Problem description
Reproduce each of these lines word for word, for all of the records.

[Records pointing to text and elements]
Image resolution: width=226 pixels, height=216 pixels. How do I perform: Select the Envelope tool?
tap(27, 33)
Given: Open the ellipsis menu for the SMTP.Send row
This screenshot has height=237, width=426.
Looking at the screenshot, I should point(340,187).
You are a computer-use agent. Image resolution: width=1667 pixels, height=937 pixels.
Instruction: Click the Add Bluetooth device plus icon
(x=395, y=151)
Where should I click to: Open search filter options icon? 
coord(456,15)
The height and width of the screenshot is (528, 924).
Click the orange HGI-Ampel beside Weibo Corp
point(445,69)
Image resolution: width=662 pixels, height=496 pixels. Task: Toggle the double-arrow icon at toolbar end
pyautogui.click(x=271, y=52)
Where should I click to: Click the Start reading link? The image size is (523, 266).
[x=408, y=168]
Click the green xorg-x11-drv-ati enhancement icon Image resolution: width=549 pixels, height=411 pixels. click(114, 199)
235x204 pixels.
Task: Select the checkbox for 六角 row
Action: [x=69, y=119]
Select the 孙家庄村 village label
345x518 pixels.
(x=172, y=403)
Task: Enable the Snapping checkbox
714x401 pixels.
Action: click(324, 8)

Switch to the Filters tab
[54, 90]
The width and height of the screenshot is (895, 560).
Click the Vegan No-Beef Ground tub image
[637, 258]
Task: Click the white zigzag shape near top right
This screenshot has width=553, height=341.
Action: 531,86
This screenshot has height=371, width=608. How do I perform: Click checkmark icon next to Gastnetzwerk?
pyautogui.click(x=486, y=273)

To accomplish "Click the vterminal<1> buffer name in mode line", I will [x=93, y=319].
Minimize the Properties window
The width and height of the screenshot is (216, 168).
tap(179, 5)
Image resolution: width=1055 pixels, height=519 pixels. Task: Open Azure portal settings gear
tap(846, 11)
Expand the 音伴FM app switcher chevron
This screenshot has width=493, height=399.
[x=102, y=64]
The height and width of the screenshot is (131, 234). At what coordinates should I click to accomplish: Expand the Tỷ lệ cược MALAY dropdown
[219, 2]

Finished answer
Image resolution: width=226 pixels, height=216 pixels. How do I perform: Select the Envelope tool?
tap(27, 33)
Given: Open the ellipsis menu for the SMTP.Send row
This screenshot has height=237, width=426.
Looking at the screenshot, I should point(340,187).
You are a computer-use agent. Image resolution: width=1667 pixels, height=937 pixels.
Instruction: Click the Add Bluetooth device plus icon
(x=395, y=151)
Where should I click to: Open search filter options icon? 
coord(456,15)
The height and width of the screenshot is (528, 924).
Click the orange HGI-Ampel beside Weibo Corp
point(445,69)
Image resolution: width=662 pixels, height=496 pixels. Task: Toggle the double-arrow icon at toolbar end
pyautogui.click(x=271, y=52)
Where should I click to: Click the Start reading link? The image size is (523, 266).
[x=408, y=168]
Click the green xorg-x11-drv-ati enhancement icon Image resolution: width=549 pixels, height=411 pixels. click(114, 199)
235x204 pixels.
Task: Select the checkbox for 六角 row
Action: [x=69, y=119]
Select the 孙家庄村 village label
345x518 pixels.
(x=172, y=403)
Task: Enable the Snapping checkbox
714x401 pixels.
Action: click(324, 8)

Switch to the Filters tab
[54, 90]
The width and height of the screenshot is (895, 560).
Click the Vegan No-Beef Ground tub image
[637, 258]
Task: Click the white zigzag shape near top right
This screenshot has width=553, height=341.
Action: 531,86
This screenshot has height=371, width=608. How do I perform: Click checkmark icon next to Gastnetzwerk?
pyautogui.click(x=486, y=273)

To accomplish "Click the vterminal<1> buffer name in mode line", I will [x=93, y=319].
Minimize the Properties window
The width and height of the screenshot is (216, 168).
tap(179, 5)
Image resolution: width=1055 pixels, height=519 pixels. Task: Open Azure portal settings gear
tap(846, 11)
Expand the 音伴FM app switcher chevron
This screenshot has width=493, height=399.
[x=102, y=64]
The height and width of the screenshot is (131, 234). At what coordinates should I click to accomplish: Expand the Tỷ lệ cược MALAY dropdown
[219, 2]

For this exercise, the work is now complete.